**Given entries:**
::::::
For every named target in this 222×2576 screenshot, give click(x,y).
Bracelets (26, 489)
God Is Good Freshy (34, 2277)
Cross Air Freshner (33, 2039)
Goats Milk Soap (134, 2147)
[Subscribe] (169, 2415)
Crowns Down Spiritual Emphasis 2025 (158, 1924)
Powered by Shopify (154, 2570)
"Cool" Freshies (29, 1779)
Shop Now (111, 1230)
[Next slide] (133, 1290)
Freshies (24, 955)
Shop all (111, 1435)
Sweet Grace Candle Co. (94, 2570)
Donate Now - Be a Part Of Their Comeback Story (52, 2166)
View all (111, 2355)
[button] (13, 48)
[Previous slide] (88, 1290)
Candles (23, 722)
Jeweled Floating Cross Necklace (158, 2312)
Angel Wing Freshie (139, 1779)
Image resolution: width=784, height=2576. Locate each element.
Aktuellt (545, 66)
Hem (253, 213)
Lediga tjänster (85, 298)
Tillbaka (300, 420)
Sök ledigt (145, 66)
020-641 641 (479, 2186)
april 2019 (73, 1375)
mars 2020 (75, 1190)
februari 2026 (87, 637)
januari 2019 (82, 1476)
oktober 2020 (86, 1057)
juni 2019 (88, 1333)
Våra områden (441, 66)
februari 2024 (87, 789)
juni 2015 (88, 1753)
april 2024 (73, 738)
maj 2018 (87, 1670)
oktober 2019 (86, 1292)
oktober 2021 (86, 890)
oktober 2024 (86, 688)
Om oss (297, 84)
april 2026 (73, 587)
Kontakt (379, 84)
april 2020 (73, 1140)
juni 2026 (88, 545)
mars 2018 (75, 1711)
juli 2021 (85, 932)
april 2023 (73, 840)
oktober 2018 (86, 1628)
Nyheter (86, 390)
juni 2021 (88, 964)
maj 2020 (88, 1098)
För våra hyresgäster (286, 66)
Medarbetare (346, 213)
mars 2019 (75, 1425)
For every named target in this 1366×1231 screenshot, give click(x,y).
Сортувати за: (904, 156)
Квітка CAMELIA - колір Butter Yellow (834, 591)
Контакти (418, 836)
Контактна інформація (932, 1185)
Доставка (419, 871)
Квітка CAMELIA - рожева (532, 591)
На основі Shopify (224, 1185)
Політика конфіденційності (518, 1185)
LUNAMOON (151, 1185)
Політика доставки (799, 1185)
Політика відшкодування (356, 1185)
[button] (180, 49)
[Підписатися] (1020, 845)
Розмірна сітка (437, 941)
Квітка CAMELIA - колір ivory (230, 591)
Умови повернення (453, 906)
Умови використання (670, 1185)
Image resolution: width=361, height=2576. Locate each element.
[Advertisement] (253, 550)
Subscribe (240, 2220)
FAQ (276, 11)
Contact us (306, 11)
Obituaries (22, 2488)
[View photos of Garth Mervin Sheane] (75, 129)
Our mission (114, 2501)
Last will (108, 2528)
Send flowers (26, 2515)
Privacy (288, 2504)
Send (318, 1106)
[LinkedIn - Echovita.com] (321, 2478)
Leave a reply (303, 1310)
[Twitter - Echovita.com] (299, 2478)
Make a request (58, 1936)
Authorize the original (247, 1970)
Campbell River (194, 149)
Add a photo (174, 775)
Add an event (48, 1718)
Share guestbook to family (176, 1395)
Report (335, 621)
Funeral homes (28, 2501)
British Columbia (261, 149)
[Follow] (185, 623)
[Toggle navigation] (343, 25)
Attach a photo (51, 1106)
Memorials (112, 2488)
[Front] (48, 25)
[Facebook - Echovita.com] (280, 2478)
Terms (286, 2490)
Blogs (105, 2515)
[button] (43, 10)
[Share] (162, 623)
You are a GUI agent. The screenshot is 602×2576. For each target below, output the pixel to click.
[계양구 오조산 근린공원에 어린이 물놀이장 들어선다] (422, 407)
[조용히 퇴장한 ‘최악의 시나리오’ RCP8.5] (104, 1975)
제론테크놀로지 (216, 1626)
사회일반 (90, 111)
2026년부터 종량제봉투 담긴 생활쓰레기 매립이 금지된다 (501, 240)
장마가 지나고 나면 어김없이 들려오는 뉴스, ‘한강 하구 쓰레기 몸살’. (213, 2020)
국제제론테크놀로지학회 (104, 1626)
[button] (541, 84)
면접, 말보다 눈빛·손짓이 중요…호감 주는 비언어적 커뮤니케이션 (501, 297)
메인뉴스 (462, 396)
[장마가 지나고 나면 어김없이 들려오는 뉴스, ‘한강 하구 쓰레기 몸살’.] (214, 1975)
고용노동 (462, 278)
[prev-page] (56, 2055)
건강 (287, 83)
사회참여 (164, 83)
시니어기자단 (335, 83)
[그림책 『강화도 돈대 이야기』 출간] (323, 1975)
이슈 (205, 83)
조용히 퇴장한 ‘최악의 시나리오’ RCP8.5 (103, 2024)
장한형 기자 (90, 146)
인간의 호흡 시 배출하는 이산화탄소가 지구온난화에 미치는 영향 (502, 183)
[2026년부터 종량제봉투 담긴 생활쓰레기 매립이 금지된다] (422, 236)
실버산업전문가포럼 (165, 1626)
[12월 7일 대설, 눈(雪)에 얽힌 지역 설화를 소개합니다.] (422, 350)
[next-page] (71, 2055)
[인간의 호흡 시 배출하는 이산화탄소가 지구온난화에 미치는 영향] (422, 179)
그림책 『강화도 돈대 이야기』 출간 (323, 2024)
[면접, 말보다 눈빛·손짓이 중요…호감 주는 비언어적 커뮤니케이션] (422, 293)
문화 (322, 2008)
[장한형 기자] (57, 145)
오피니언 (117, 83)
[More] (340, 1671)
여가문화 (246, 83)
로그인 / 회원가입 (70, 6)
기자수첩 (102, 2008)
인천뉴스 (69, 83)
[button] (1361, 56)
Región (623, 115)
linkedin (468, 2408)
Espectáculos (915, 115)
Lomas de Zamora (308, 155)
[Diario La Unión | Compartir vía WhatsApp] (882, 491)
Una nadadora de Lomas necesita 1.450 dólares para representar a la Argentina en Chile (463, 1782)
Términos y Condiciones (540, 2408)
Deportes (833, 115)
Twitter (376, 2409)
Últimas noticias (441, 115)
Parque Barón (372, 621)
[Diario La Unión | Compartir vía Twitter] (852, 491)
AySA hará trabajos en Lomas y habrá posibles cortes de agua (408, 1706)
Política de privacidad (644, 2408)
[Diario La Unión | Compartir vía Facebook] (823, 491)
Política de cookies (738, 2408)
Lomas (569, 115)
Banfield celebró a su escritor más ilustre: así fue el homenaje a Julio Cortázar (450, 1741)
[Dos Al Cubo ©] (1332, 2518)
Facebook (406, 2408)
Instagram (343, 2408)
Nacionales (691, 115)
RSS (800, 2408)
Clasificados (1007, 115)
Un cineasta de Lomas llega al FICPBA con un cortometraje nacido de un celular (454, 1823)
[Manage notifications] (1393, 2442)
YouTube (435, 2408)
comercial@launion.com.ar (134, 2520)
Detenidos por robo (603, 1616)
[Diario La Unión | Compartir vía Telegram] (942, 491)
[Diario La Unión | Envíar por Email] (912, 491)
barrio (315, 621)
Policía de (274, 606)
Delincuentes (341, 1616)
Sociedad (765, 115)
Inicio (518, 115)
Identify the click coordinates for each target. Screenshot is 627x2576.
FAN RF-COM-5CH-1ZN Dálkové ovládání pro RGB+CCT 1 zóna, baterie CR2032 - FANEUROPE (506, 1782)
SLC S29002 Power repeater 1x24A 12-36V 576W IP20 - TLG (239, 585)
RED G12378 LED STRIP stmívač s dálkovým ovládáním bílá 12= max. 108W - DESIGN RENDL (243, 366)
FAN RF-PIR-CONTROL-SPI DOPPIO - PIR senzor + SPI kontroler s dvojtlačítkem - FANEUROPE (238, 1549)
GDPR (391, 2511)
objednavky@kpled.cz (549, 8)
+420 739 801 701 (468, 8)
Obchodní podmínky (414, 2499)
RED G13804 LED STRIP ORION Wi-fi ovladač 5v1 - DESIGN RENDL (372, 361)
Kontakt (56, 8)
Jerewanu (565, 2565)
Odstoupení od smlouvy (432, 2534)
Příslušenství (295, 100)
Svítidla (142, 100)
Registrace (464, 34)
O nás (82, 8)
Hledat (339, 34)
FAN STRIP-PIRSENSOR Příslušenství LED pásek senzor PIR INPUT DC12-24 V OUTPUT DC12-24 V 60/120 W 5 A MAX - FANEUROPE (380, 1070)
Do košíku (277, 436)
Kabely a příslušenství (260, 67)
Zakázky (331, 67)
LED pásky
::::::
**Requirement:**
Above are some lines. Repeat exactly, and only, those from the line that has "Контакти (418, 836)" through the line that has "[button] (541, 84)".

**Response:**
Контакти (418, 836)
Контактна інформація (932, 1185)
Доставка (419, 871)
Квітка CAMELIA - рожева (532, 591)
На основі Shopify (224, 1185)
Політика конфіденційності (518, 1185)
LUNAMOON (151, 1185)
Політика доставки (799, 1185)
Політика відшкодування (356, 1185)
[button] (180, 49)
[Підписатися] (1020, 845)
Розмірна сітка (437, 941)
Квітка CAMELIA - колір ivory (230, 591)
Умови повернення (453, 906)
Умови використання (670, 1185)
Image resolution: width=361, height=2576. Locate each element.
[Advertisement] (253, 550)
Subscribe (240, 2220)
FAQ (276, 11)
Contact us (306, 11)
Obituaries (22, 2488)
[View photos of Garth Mervin Sheane] (75, 129)
Our mission (114, 2501)
Last will (108, 2528)
Send flowers (26, 2515)
Privacy (288, 2504)
Send (318, 1106)
[LinkedIn - Echovita.com] (321, 2478)
Leave a reply (303, 1310)
[Twitter - Echovita.com] (299, 2478)
Make a request (58, 1936)
Authorize the original (247, 1970)
Campbell River (194, 149)
Add a photo (174, 775)
Add an event (48, 1718)
Share guestbook to family (176, 1395)
Report (335, 621)
Funeral homes (28, 2501)
British Columbia (261, 149)
[Follow] (185, 623)
[Toggle navigation] (343, 25)
Attach a photo (51, 1106)
Memorials (112, 2488)
[Front] (48, 25)
[Facebook - Echovita.com] (280, 2478)
Terms (286, 2490)
Blogs (105, 2515)
[button] (43, 10)
[Share] (162, 623)
You are a GUI agent. The screenshot is 602×2576. For each target below, output the pixel to click.
[계양구 오조산 근린공원에 어린이 물놀이장 들어선다] (422, 407)
[조용히 퇴장한 ‘최악의 시나리오’ RCP8.5] (104, 1975)
제론테크놀로지 (216, 1626)
사회일반 (90, 111)
2026년부터 종량제봉투 담긴 생활쓰레기 매립이 금지된다 (501, 240)
장마가 지나고 나면 어김없이 들려오는 뉴스, ‘한강 하구 쓰레기 몸살’. (213, 2020)
국제제론테크놀로지학회 (104, 1626)
[button] (541, 84)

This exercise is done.